Je vote, Valls dégage

Par Mardi 27 décembre 2016 Permalink 2

« Je vote, ils dégagent ». Voilà six mois que Jean-Luc Mélenchon a lancé ce slogan qui tue. Il se révèle assez pertinent à l’étranger. L’année qui vient dira s’il marche aussi chez nous. Je vote, Valls dégage: ce serait déjà ça!

A écouter les médias de ce matin, les gens vont devoir se montrer bien rebelles, bien « insoumis » pour être capables de résister à la propagande. Les chiffres du chomage sont dorénavant sensés prouver « l’inversion de la courbe », nouveau Graal des socialistes pour postuler à l’élection présidentielle. Valls serait donc sauvé. Il pourrait se glorifier de son bilan! Les stages et les radiations correspondent à la poussière qu’on pousse sous le tapis pour faire comme si c’était propre, et qu’importe tout ce fric inutilement dépensé! Les chômeurs n’apparaissent plus en catégorie A, ils n’existent donc pas! L’illusion devient un mode de gouvernance quand l’incompétence a eu en vérité le dernier mot.
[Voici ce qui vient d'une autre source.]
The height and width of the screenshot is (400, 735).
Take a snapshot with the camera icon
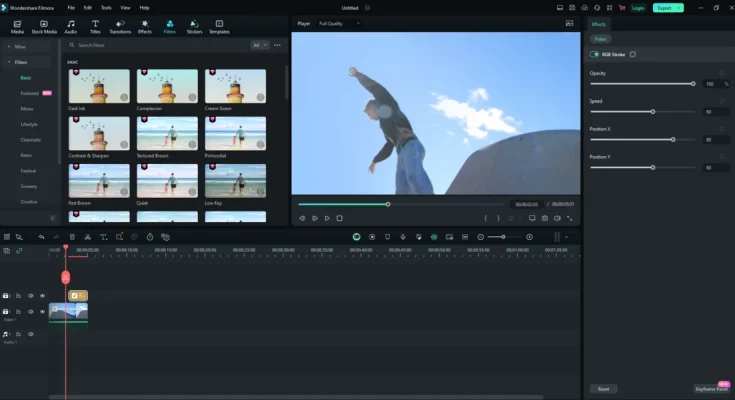[x=545, y=218]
La politique migratoire de l’ex premier ministre est une véritable catastrophe mais pour cela aussi la parade est trouvée. Le Front National, le plus virulent dans ce domaine, est de moins en moins qualifié de populiste, le mot finissant par être contre productif, mais est systématiquement taxé d’extrême droite. Extrême droite, cela effraie. Avec extrême droite on pense nazisme, collabos, fascisme, Mussolini, Pinochet… Et tant pis si le programme de Marine Le Pen est à mille lieues de ces rapprochements injustes. La manœuvre a fonctionné avec Hofer en Autriche à qui le mot a été associé dès que son nom était prononcé. La classe médiatico-politique compte qu’elle fonctionne aussi en France tel un message subliminal envoyé pour rebuter l’électeur.

L’échec de la politique étrangère du gouvernement Valls se présente comme une honte pour la France. Honte de soutenir tous les régimes salafistes ou équivalents, honte de soutenir des groupes terroristes comme Al Qaeda, honte de stigmatiser la seule démocratie du moyen-orient qu’est Israel, honte de s’être fâché avec Poutine, le seul qui combat réellement les terroristes, honte de jouer le petit chien d’Obama en abandonnant sa fierté, honte de renoncer à sa souveraineté pour laisser Bruxelles et Francfort diriger, honte, honte, honte. On ne trouve pas un seul geste d’intelligent venu du gouvernement Valls. Souvenons-nous aussi de cette façon d’avoir soutenu la Grèce qui aboutit à lui mettre un grand coup de poignard dans le dos!

Alors, « je vote, ils dégagent », oui, à condition de ne pas se laisser embobiner!